Sorting with Complete Networks of Stacks

  • Felix G. König
  • Marco E. Lübbecke
Part of the Lecture Notes in Computer Science book series (LNCS, volume 5369)


Knuth introduced the problem of sorting numbers using a sequence of stacks. Tarjan extended this idea to sorting with acyclic networks of stacks (and queues), where items to be sorted move from a source through the network to a sink while they may be stored temporarily at nodes (the stacks). Both characterized which permutations are sortable this way; but they ignored the associated optimization problem (minimize the number of moves) and its complexity.

Given a complete, thus cyclic, network of k ≥ 2 stacks, any permutation is obviously sortable.

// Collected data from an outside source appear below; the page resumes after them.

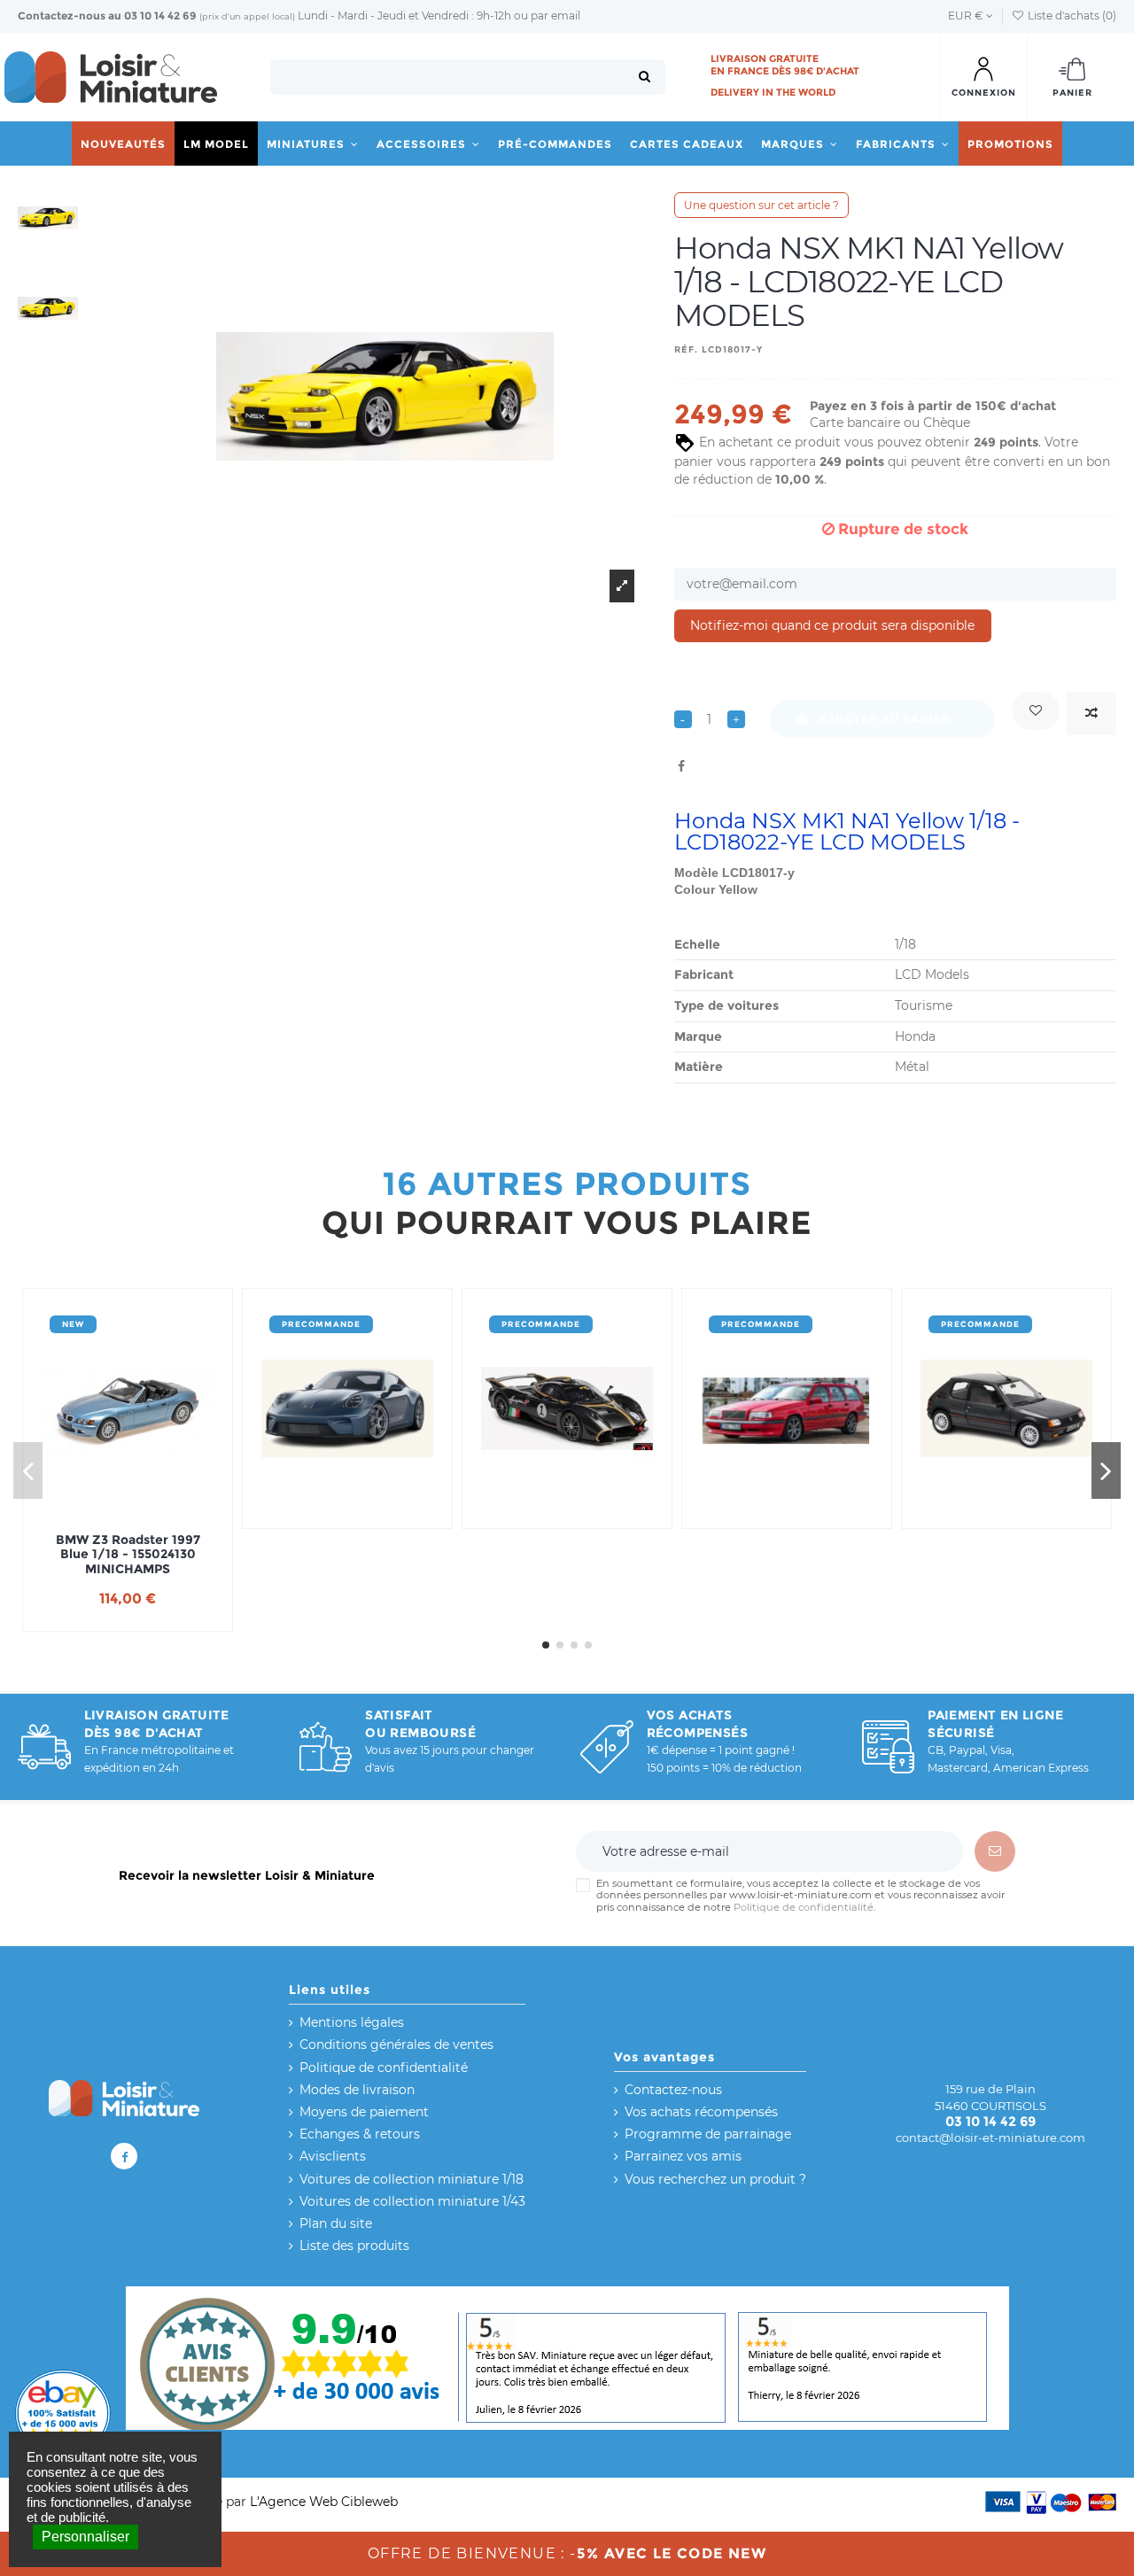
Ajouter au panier (885, 718)
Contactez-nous (61, 15)
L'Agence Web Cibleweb (324, 2502)
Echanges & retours (359, 2134)
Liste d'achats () (1070, 15)
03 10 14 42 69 (160, 15)
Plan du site (335, 2223)
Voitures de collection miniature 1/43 (412, 2201)
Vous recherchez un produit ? (715, 2179)
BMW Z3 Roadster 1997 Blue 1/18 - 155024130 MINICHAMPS (128, 1554)
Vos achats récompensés (701, 2112)
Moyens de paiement (364, 2112)
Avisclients (332, 2156)
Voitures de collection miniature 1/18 (411, 2179)
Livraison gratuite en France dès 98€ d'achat (785, 64)
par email (555, 15)
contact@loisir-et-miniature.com (990, 2137)
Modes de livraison (357, 2090)
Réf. (686, 349)
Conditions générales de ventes (396, 2044)
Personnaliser (85, 2536)
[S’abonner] (995, 1851)
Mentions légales (351, 2022)
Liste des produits (354, 2246)
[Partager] (681, 766)
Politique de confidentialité (804, 1907)
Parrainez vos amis (683, 2156)
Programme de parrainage (708, 2134)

The important question now is how to actually sort with a minimum number of shuffles, i.e., moves in between stacks. This is a natural algorithmic complement to the structural questions asked by Knuth, Tarjan, and others. It is the first time shuffles are considered in stack sorting—despite of the great practical importance of this optimization version.

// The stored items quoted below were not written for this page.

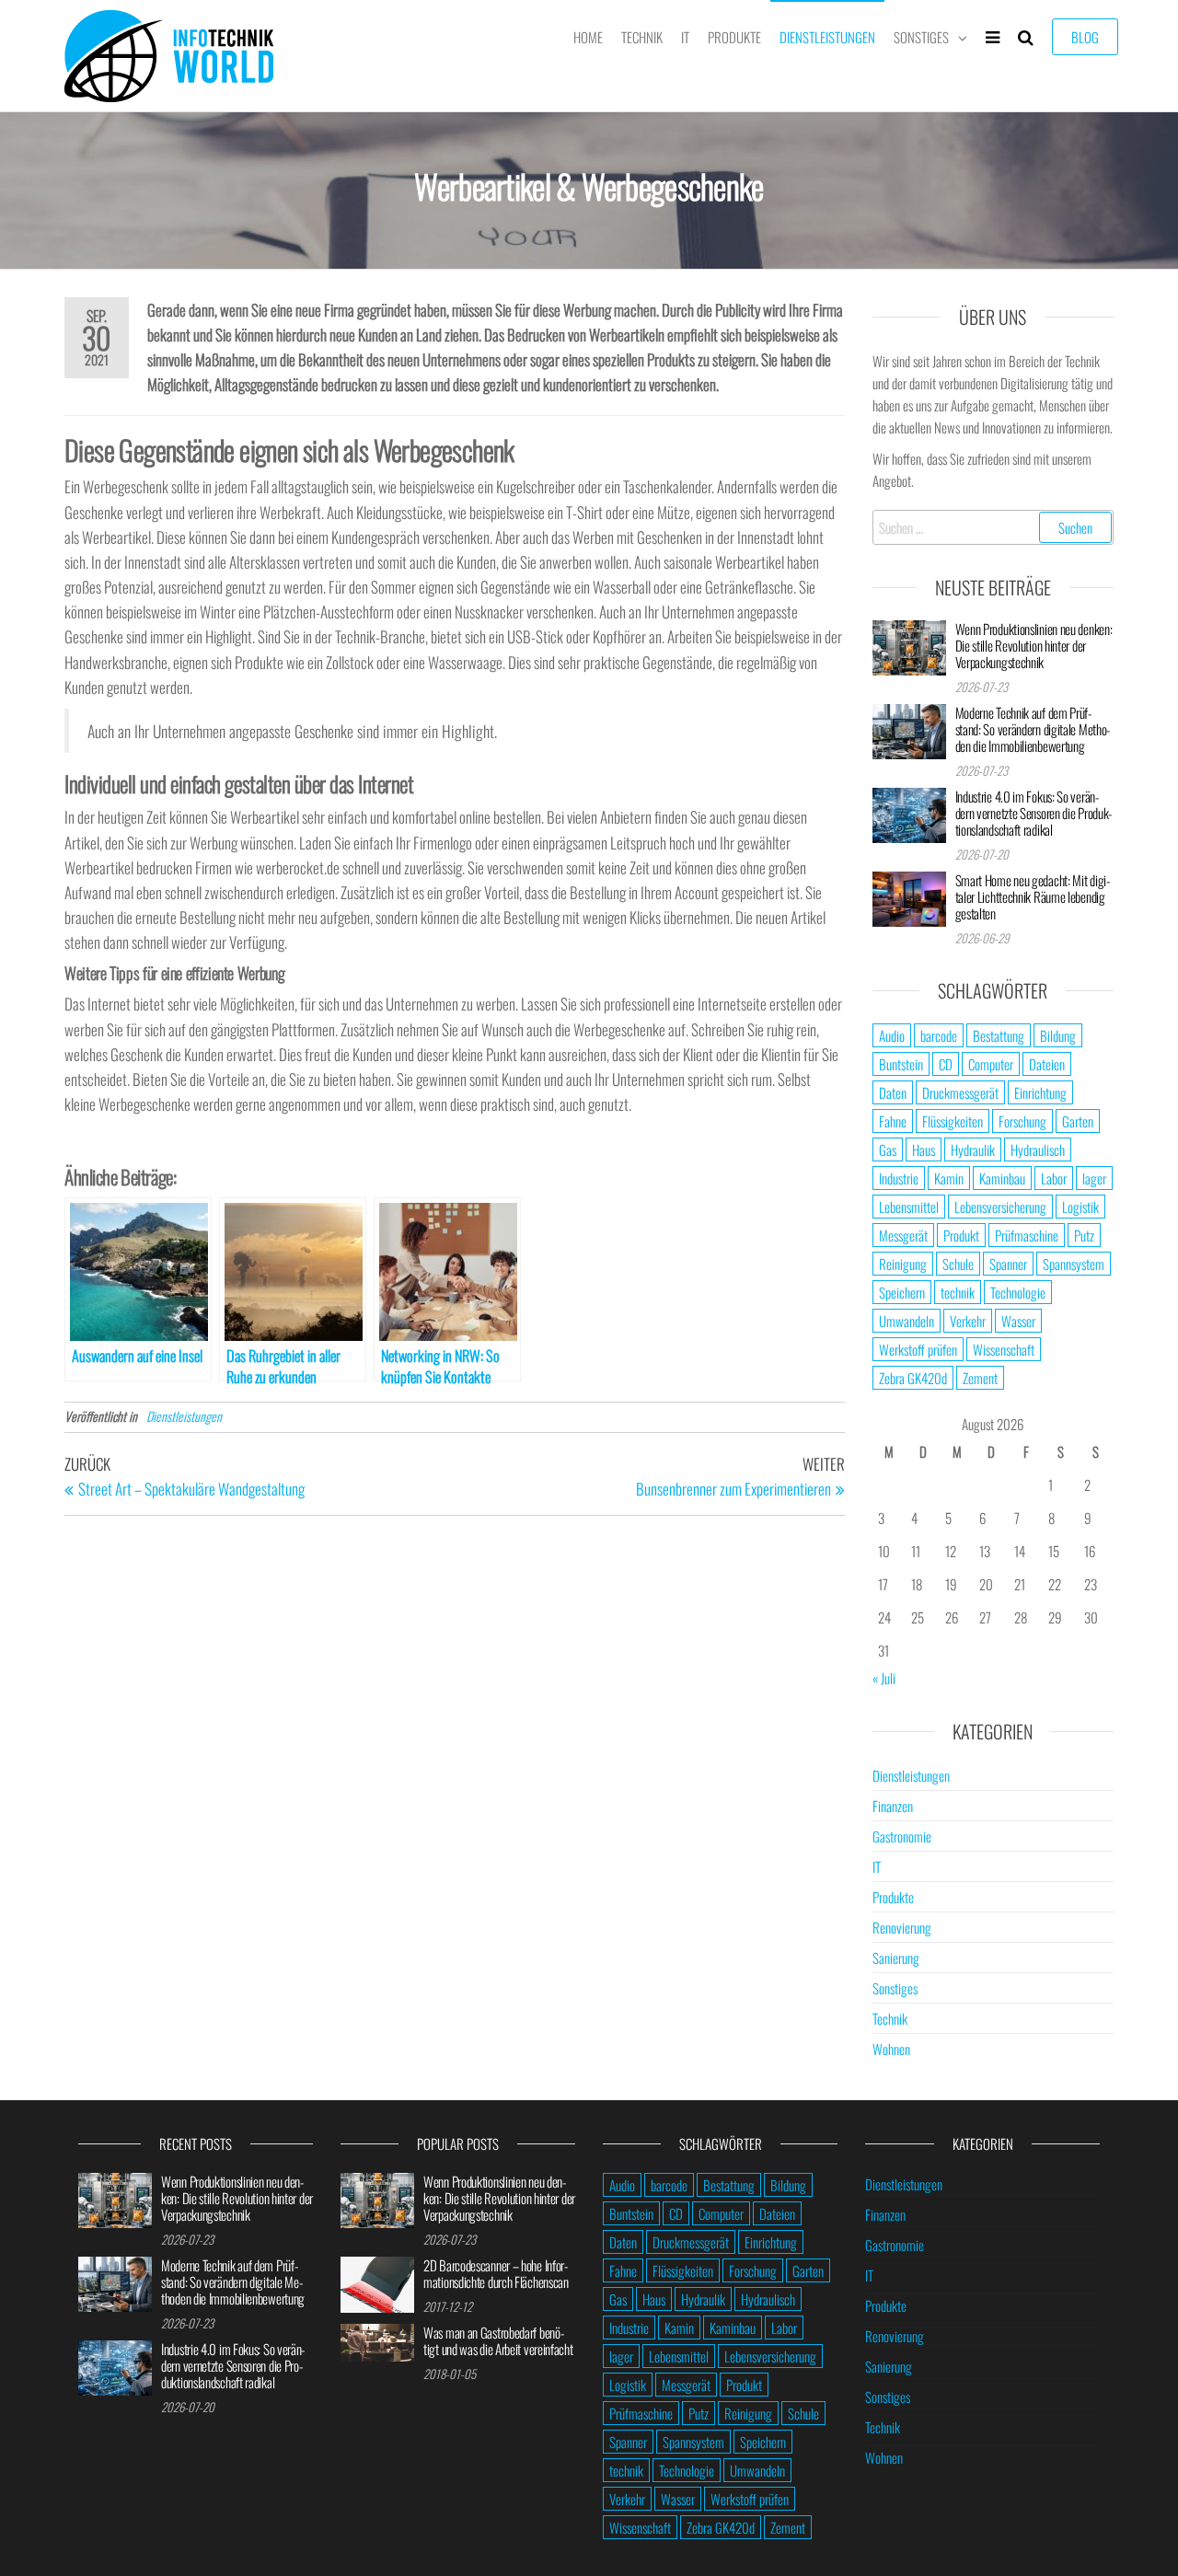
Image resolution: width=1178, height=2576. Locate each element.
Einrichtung (1040, 1092)
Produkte (734, 37)
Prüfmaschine (1026, 1235)
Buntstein (901, 1064)
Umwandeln (906, 1321)
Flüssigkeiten (952, 1121)
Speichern (902, 1292)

We show that it is NP-hard to approximate the minimum number of shuffles within \(\mathcal{O}(n^{1-\epsilon})\) for networks of k ≥ 4 stacks, even when the problem is restricted to complete networks, by relating stack sorting to Min k -Partition on circle graphs (for which we prove a stronger inapproximability result of independent interest). For complete networks, a simple merge sort algorithm achieves an approximation ratio of \(\mathcal{O}(n \log n)\) for k ≥ 3; however, closing the logarithmic gap to our lower bound appears to be an intriguing open question. Yet, on the positive side, we present a tight approximation algorithm which computes a solution with a linear approximation guarantee, using a resource augmentation to αk + 1 stacks, given an α-approximation algorithm for coloring circle graphs.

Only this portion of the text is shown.